Previously on BPRD: Chaos reigns, as monstrous creatures tread the earth, volcanoes immolate million of souls and the overstretched Bureau for Paranormal Research and Defense crew falls prey to personal obsessions and petty squabbles. Abe Sapien travels the mysteriously depopulated frozen forests of British Columbia to reunite with a former team member, while enigmatic mummy Panya plays pranks on a dangerously obsessed Johann.
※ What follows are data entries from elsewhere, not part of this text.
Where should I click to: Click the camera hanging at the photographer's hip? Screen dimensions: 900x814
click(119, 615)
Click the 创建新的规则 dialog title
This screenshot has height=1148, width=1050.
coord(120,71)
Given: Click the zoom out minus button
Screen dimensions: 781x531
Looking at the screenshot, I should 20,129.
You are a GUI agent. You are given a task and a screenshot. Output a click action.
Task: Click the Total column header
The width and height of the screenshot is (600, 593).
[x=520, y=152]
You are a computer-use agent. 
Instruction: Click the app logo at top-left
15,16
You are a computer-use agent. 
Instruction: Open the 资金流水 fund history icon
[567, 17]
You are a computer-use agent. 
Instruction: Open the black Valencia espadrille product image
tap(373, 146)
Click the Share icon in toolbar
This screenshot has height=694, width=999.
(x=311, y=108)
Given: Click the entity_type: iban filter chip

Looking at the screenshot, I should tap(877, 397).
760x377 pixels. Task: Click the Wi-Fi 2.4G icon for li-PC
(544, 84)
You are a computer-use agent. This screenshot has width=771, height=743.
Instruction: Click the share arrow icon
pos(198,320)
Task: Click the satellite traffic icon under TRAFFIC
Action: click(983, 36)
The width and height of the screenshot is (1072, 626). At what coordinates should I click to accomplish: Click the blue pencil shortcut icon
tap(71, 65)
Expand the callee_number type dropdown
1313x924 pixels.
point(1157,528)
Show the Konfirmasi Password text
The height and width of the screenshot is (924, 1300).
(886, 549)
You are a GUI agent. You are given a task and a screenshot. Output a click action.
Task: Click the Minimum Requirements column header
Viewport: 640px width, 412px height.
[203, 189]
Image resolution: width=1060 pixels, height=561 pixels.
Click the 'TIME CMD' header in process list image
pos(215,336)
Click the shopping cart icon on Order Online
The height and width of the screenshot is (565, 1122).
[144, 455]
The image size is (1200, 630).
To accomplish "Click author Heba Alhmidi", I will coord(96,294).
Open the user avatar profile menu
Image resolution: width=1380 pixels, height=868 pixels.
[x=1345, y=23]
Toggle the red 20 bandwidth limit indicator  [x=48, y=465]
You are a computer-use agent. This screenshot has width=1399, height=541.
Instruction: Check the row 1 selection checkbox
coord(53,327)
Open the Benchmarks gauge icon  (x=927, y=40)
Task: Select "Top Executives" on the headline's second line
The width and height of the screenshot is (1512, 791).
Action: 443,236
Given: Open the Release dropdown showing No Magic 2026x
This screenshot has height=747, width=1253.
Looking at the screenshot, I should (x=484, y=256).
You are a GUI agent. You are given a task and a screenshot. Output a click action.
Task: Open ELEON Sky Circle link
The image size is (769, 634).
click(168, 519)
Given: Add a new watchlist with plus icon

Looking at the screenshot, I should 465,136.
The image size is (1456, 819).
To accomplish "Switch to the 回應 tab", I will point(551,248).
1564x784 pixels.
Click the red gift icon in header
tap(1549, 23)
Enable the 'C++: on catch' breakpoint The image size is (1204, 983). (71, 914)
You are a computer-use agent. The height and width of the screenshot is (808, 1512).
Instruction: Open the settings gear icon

AK-47S ARE NOT THE REMEDY FOR TENTACLE BEASTS
Let’s start with the good. If you’ve been reading B.P.R.D., you’re familiar with the work of Guy Davis. For my money, there is no artist other than Mike Mignola himself that is better suited to draw the Hellboy universe. Davis’s slashing, angular lines give an rough quality to the work that matches the pulpy atmosphere. Dave Stewart’s muted color scheme pairs well with Davis’s fat pencil lines to give the backgrounds depth and texture. Davis was born to draw monsters, and it is in his depictions of the otherworldly beasts that populate the Mignola-verse that his talent is really shown.
This issue is mostly given over to an extended fight scene which allows Davis to have some fun. A hideously drooling tentacle beast of indeterminate origin threatens Abe Sapien and the newly-beardy Captain Daimio, so they fight back the only way they know how: with copious AK-47s. The monster is all tentacles and teeth, and its weird curving limbs juxtapose nicely with the surrounding trees. The fight is a showcase for Davis and Stewart’s talents, as our heroes battle a monster in the flickering light of a campfire with nothing but bullets and their bravery. It looks great.
In terms of plot, this issue is rather light. It partially explains some mysteries introduced earlier on the series, and advances the burgeoning conflict between wizened mummy Panya and the disembodied Johann Krauss. Some more B.P.R.D. bureaucratic maneuvering occurs, but the fight is the real focus. Mike Mignola and John Arcudi deserve credit for creating a mystery around the origin of the monster that gets creepier with each reveal.
IS IT A GOOD IDEA TO LET THE REDSHIRTS HANDLE THE IMPORTANT STUFF?
What doesn’t work for the “Hell on Earth: New World” arc is the book’s fundamental disconnect from its title. The reader is informed that, in global terms, the human race is in quite a great deal of trouble. Unfortunately, this all takes place in the margins. Monitor screens in B.P.R.D. headquarters show gigantic monsters rampaging across the globe and epic disasters that have slain millions. Interviews with angry and terrified citizens are briefly shown, as the secondary members of the B.P.R.D. scurry from hotspot to hotspot. But the bulk of the story is focused either on Abe Sapien reuniting with Ben Daimio to fight a monster of the week, or Johann Krauss engaging in some histrionics with Panya. The stakes on everything outside the purview of the protagonists are so high that it diminishes their adventures by comparison. In a normal B.P.R.D. story, hunting down a possessed teammate or figuring out what depopulated a small town would be a perfectly acceptable undertaking. But when millions are dying elsewhere, why isn’t the focus on that? Why is Abe Sapien tramping around in the woods while the world burns around him?
The story is also somewhat incomprehensible. The book unapologetically reintroduces characters with no context or explanation. If you don’t know who Ben Daimio or Panya is, this book isn’t for you. As a fan (albeit a more casual reader as of late), I was confused by who was doing what exactly. A new reader would be totally lost, with no context for knowing the why a wendigo-man jumped into the fight or just who that half-jawed, ponytailed survivalist is.
BOTTOM LINE
B.P.R.D. Hell on Earth: New World #4 of 5 provides more of Guy Davis’s great artwork, paired with a creepy baby monster story, but ultimately falls short of the mark. This book is necessary only for Mignola-verse diehards; all others need not apply. This issue has four AK-47s, two fractured skulls, one humans vs. tentacle monster firefight, one wendigo vs. tentacle monster smackdown, and one baby Cthulhu in swaddling clothes. It expresses 3 beeps, 2 blams, 1 shikt, 1 shakt, 1 wham, 1 whack, 1 crunch and 1 cra-aack. 3 out of 5 stars.